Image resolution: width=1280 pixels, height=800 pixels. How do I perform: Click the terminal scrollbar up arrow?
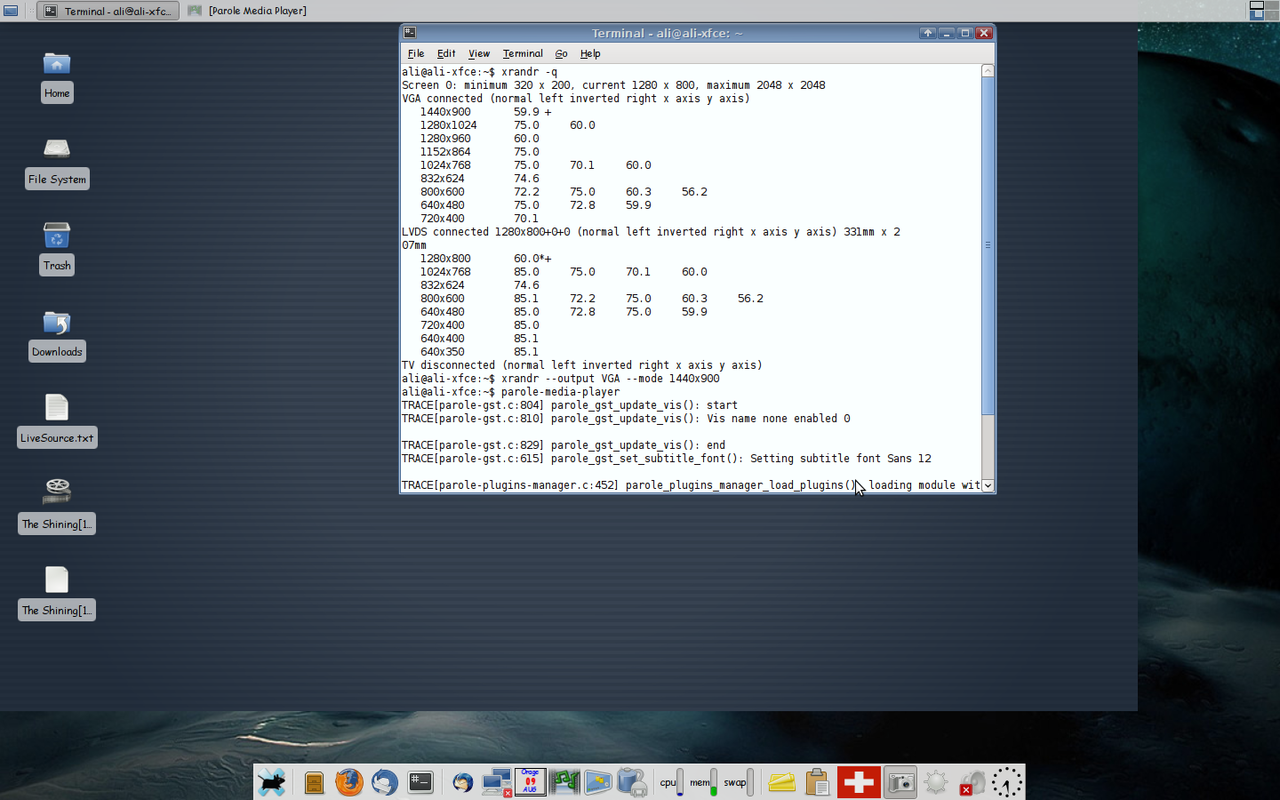[x=987, y=71]
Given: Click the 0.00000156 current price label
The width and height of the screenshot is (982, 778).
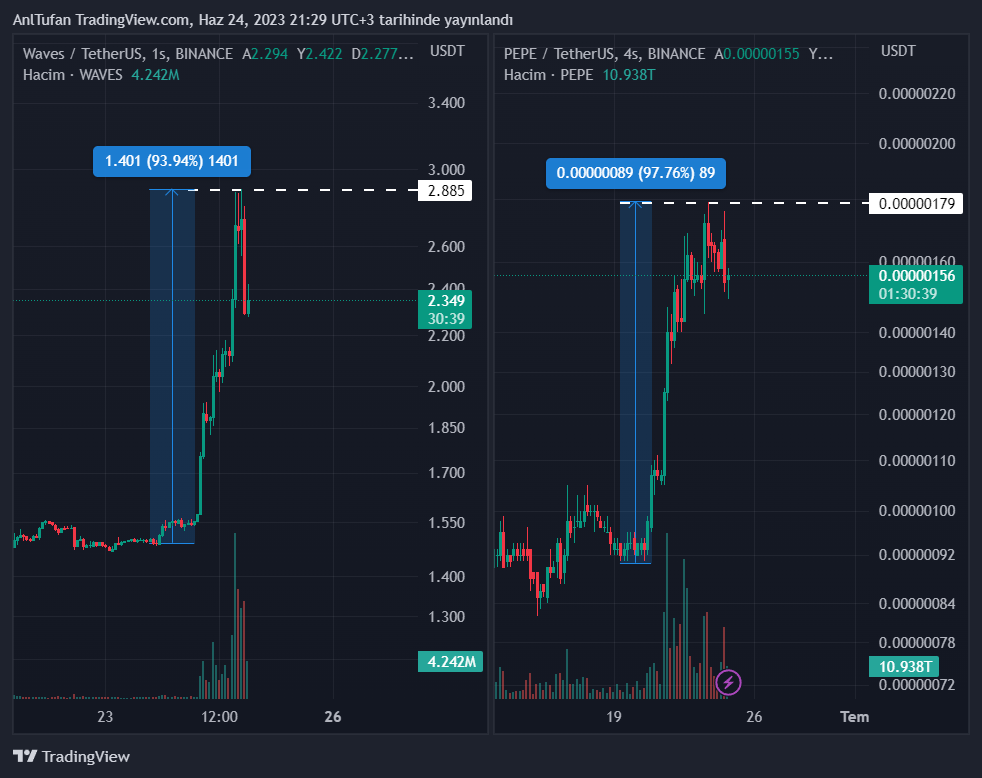Looking at the screenshot, I should pyautogui.click(x=914, y=276).
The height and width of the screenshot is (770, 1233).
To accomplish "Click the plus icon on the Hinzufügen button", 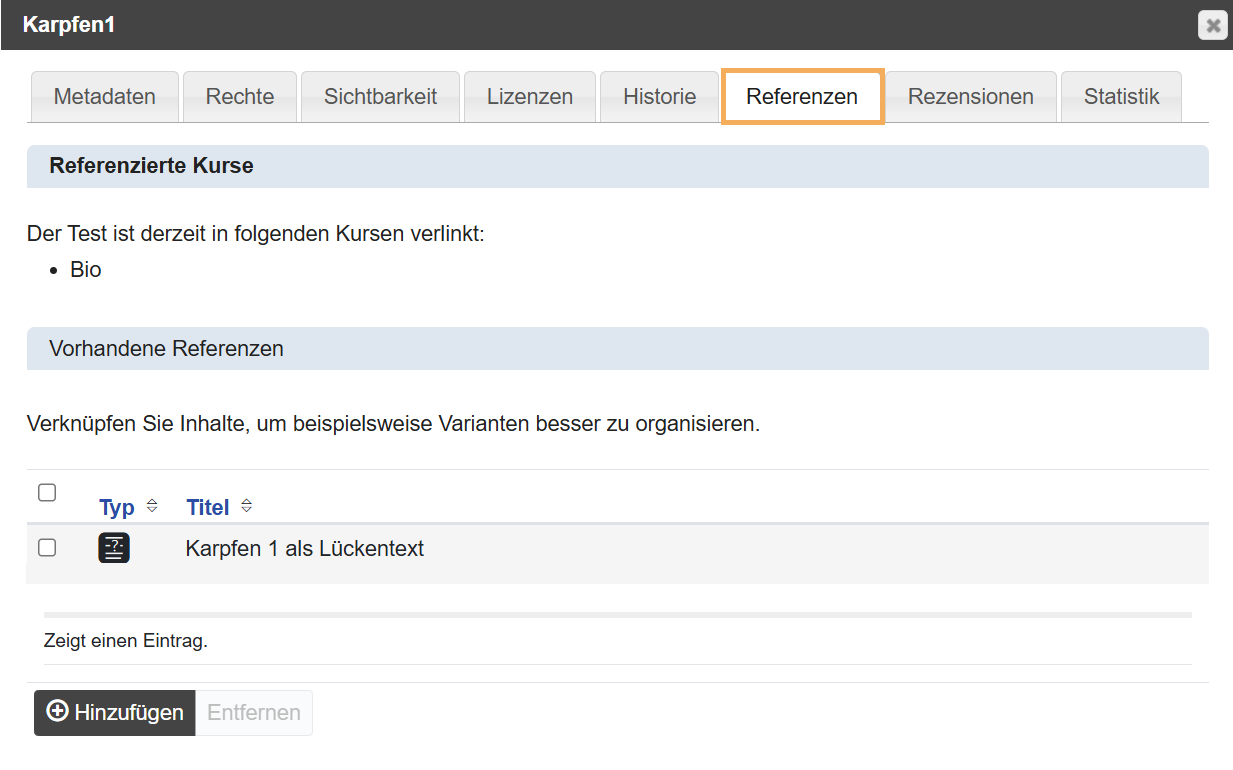I will pyautogui.click(x=56, y=712).
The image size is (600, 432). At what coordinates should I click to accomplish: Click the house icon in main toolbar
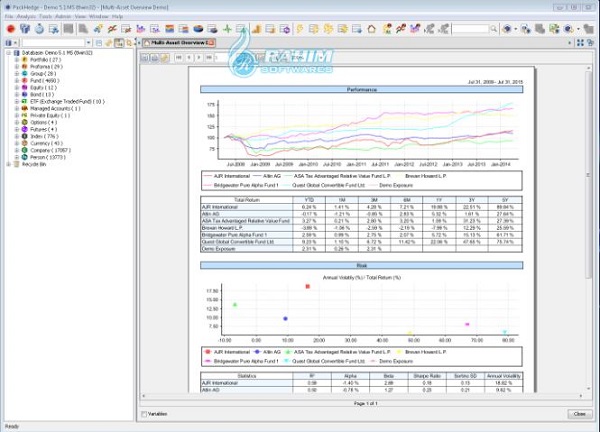pyautogui.click(x=372, y=29)
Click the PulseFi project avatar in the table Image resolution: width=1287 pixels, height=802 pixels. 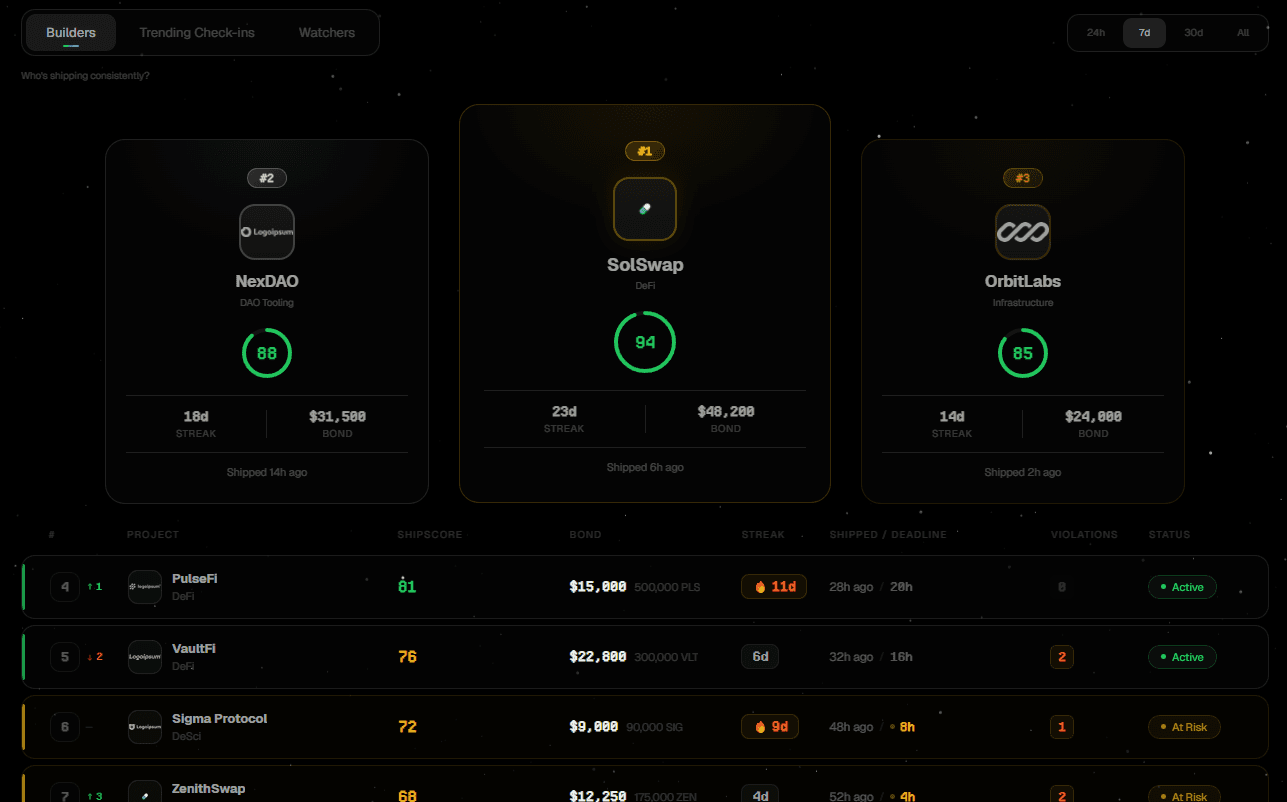(x=144, y=586)
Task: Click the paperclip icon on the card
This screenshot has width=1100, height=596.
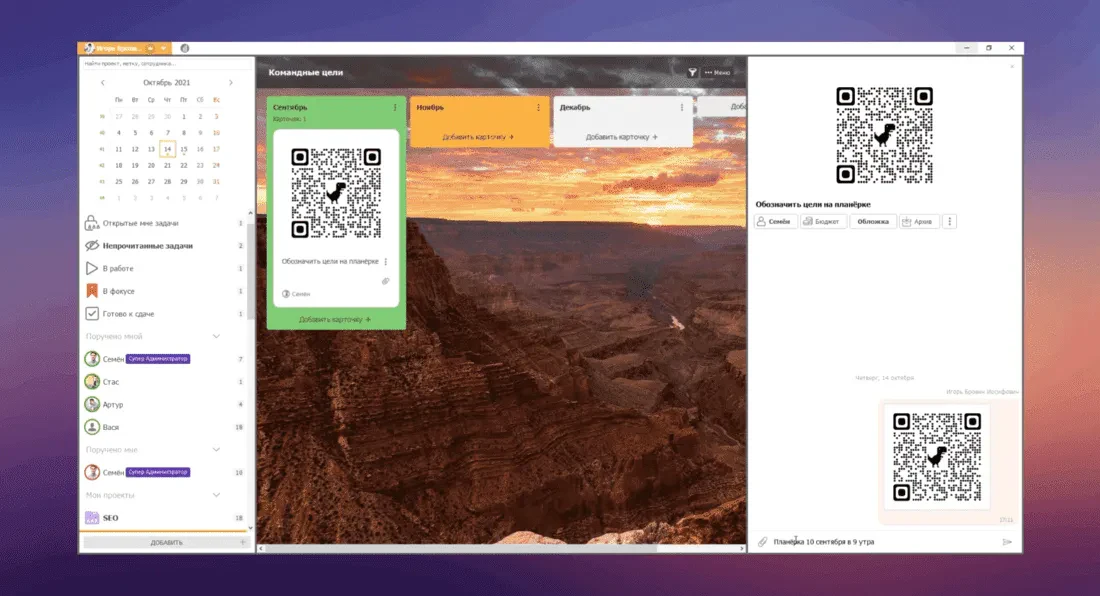Action: pyautogui.click(x=385, y=281)
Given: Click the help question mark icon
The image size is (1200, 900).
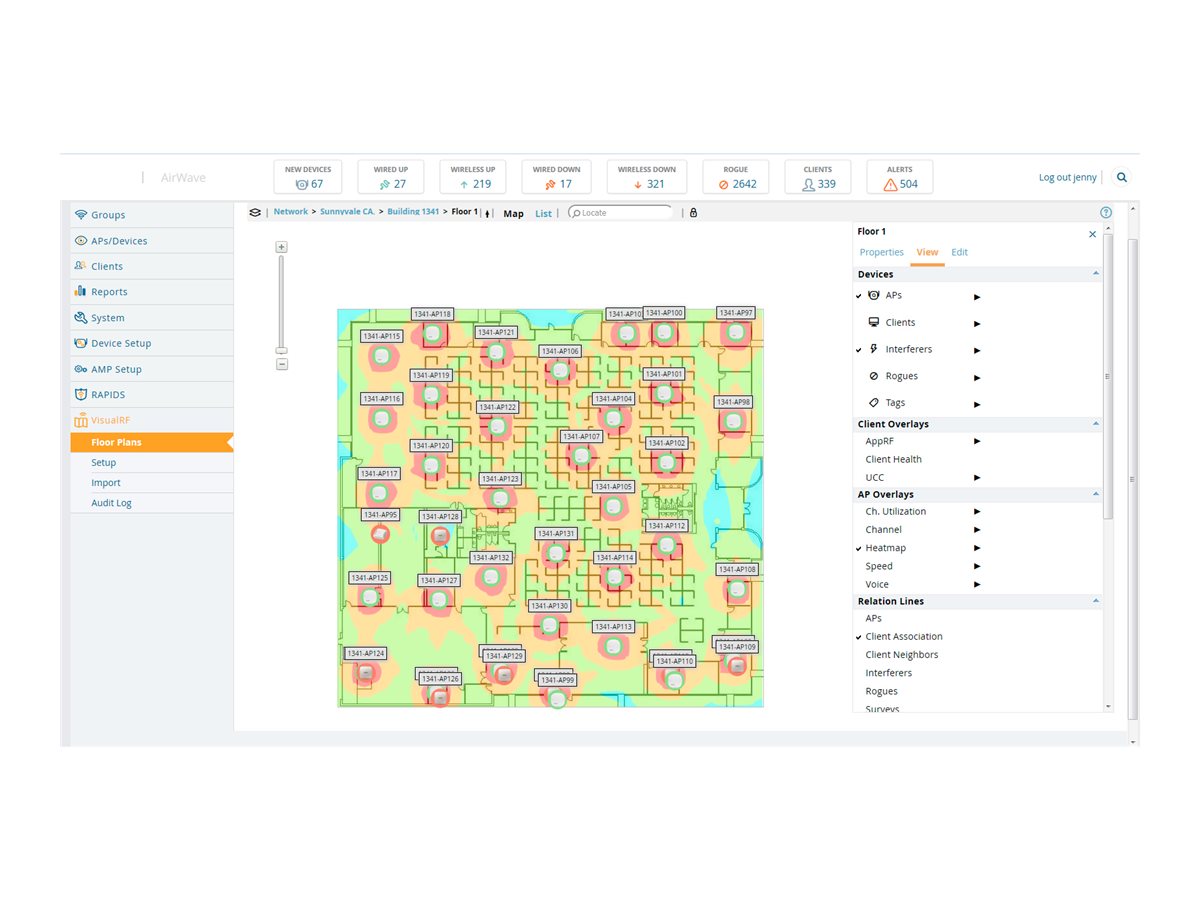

- - - -

Your answer must consist of every line from the listing that holds the string "Given".

◆ ANSWER SPACE ◆
Given: Click the 0.00000156 current price label
Given: Click the help question mark icon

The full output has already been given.